Only weeks before my lumberjacking career, I fired Sarah for the first time. She didn’t even have a scope, but I couldn’t wait. I’d anticipated the moment for longer than I could remember, seeing images of her brothers and sisters in old war movies from my childhood. I carefully assembled the gun. I filled the magazine with each of the five dollar rounds I owned. Flipping up the iron sights, I looked down the barrel intently for the first time at a target. My hands trembled slightly, but I tried to hide it from my two friends who were equally eager. Slowly I exhaled and pulled the trigger…

The safety was still on. I flicked it up and took aim again. I focused on my breathing and tried to keep recoil out of my mind. Just as I’d always been taught I slowly squeezed the trigger.

Click. I forgot to chamber a round. I reached up and pulled back on the charging handle and then I pushed it forward again. Embarrassed, I only glanced at my friends, less able to cover my second mistake. Once more I lined up the shot, steadied my nerves, and tensed my finger. I fought my instinct to close my eyes and concentrated on the target.

Click. “Oh, come on!” Evidently the charging handle hadn’t gone all the way forward. The daylight was dying. I couldn’t forgive myself three times. I found the problem, fixed it, sat down, stopped caring about the target, pointed down range, checked the safety, shouldered the gun, and hurriedly pulled the trigger.

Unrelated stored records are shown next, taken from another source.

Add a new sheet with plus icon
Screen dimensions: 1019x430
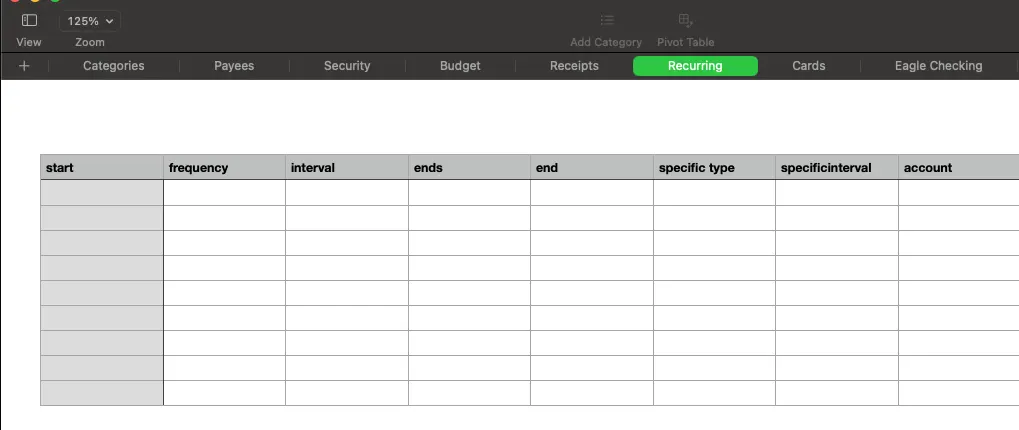point(24,66)
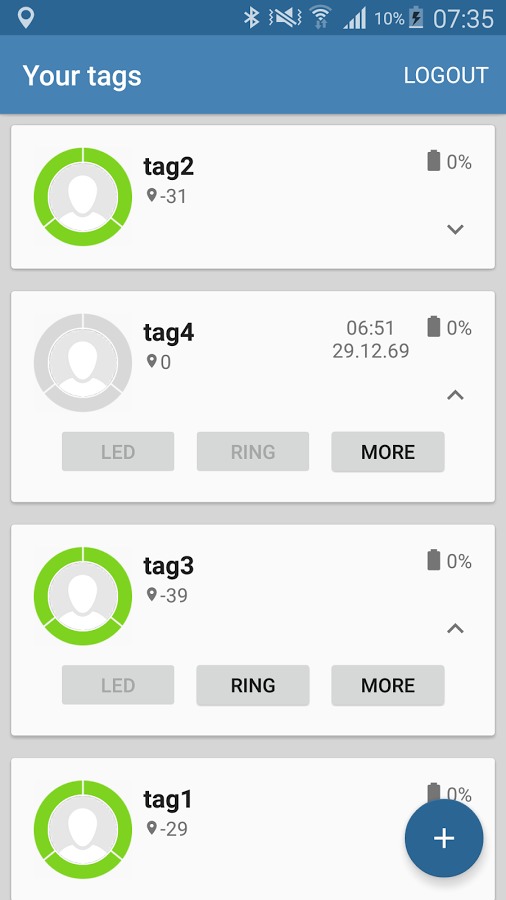The width and height of the screenshot is (506, 900).
Task: Tap the disabled LED button on tag4
Action: click(118, 452)
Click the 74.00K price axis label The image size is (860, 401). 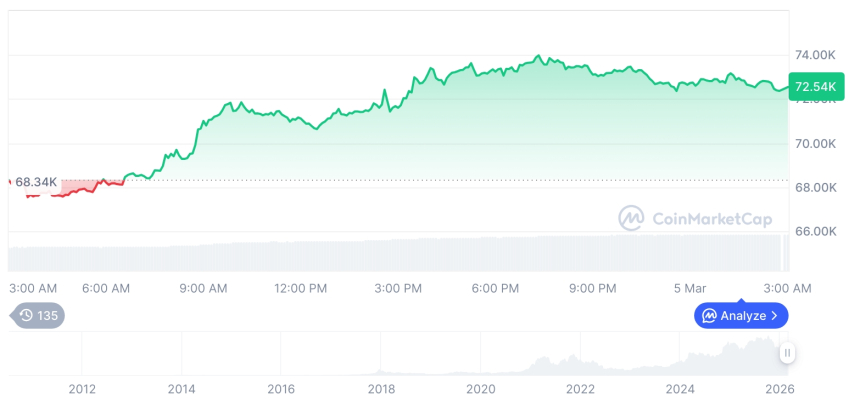[815, 55]
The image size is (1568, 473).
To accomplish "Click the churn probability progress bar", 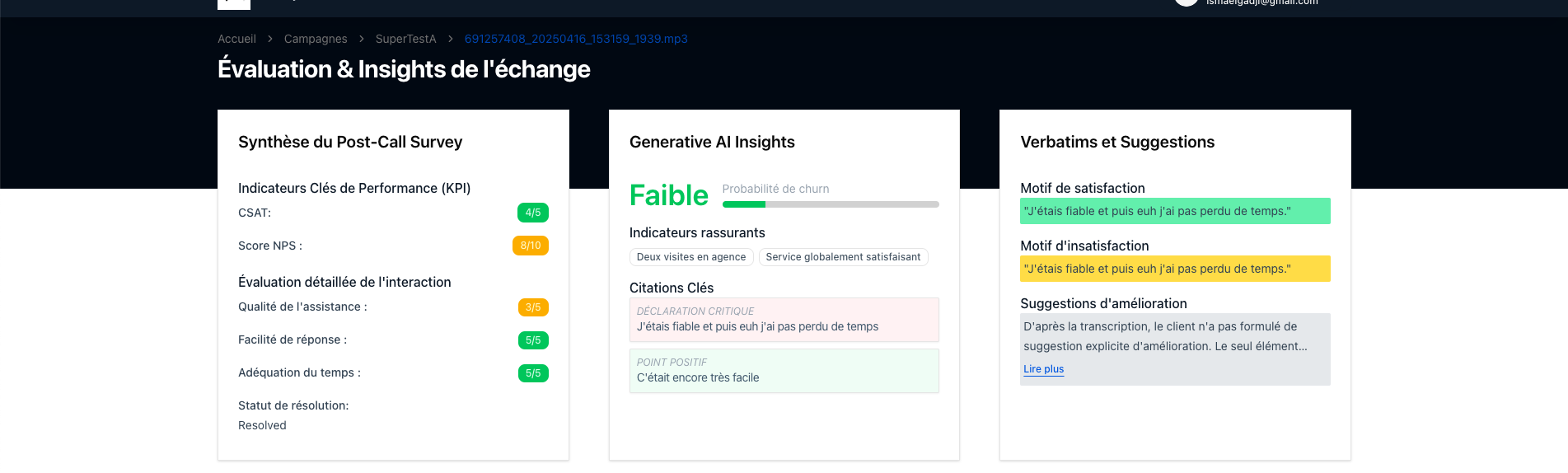I will 830,204.
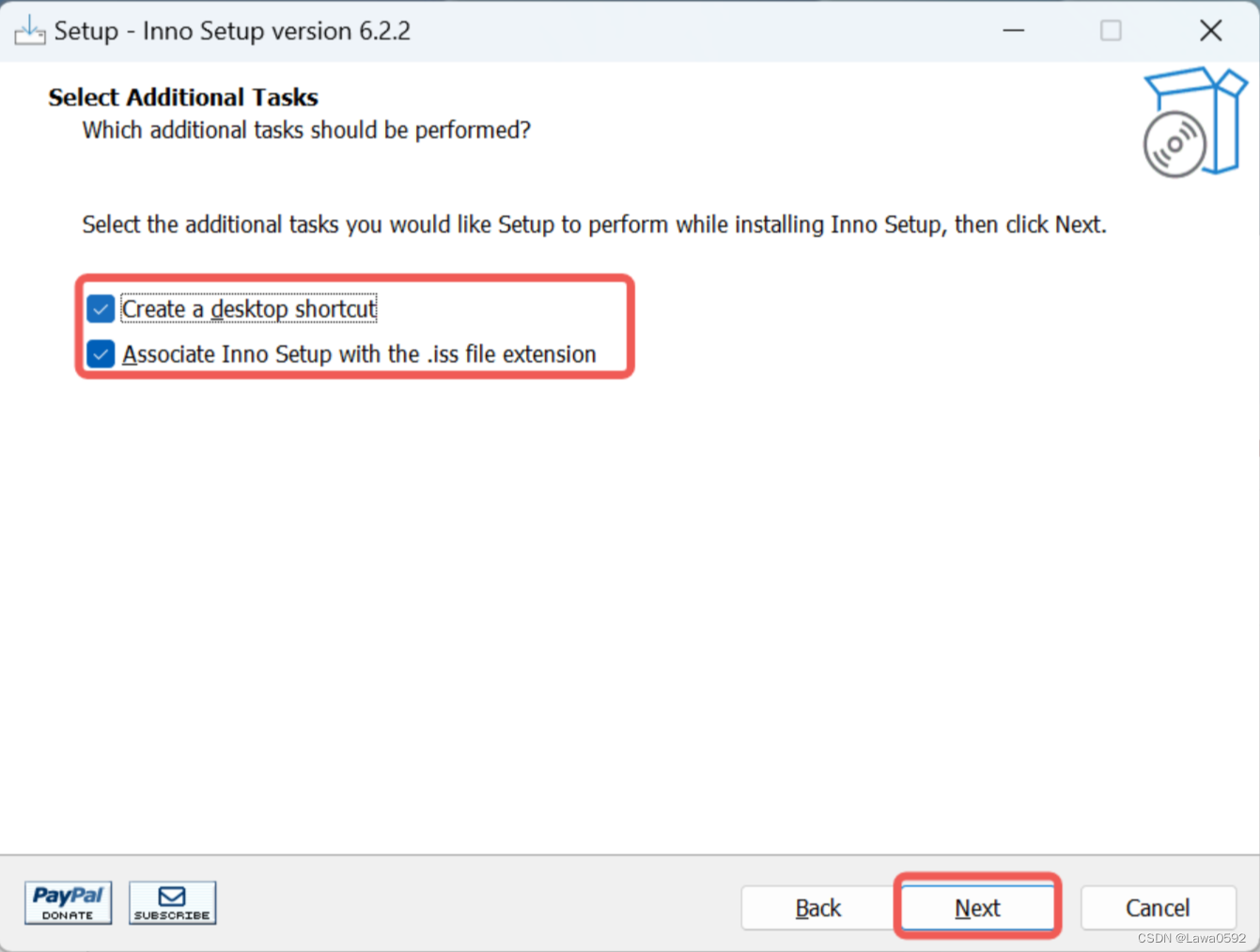The width and height of the screenshot is (1260, 952).
Task: Cancel the Inno Setup installation
Action: tap(1158, 908)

Boom! Then and there I realized a lifelong dream. I felt the wave of power that could never hope to be mimicked. In that instant, I’d become a very dangerous man. Although I took a slightly greater degree of caution in my aiming, I quickly discovered I sucked with iron sights. After a few more awesome pulls of the trigger, it occurred to me how dangerous I was. I’d heard ricochets before, but not like that. The sound itself was as loud as it seemed comical, like a sound effect in the old cartoons I watched. Nonetheless, I didn’t find it funny. My heart and breath stopped. I stared out into the darkening field, but I wasn’t looking at anything I was listening and hoping to God the next sound wouldn’t be a scream.

            After a few seconds of complete silence, I managed to let my breath go. My heart started in turn. I took a moment to look around, not moving nearly as fast as I had before. Sarah had given her one and only warning. As always she spoke in tones louder than words. It almost always surprised people that to buy and own such a powerful gun there weren’t any special restrictions. I was twenty-one, three years older than the minimum age required by law. For the first time I stopped to wonder if maybe I was still too young, too inexperienced.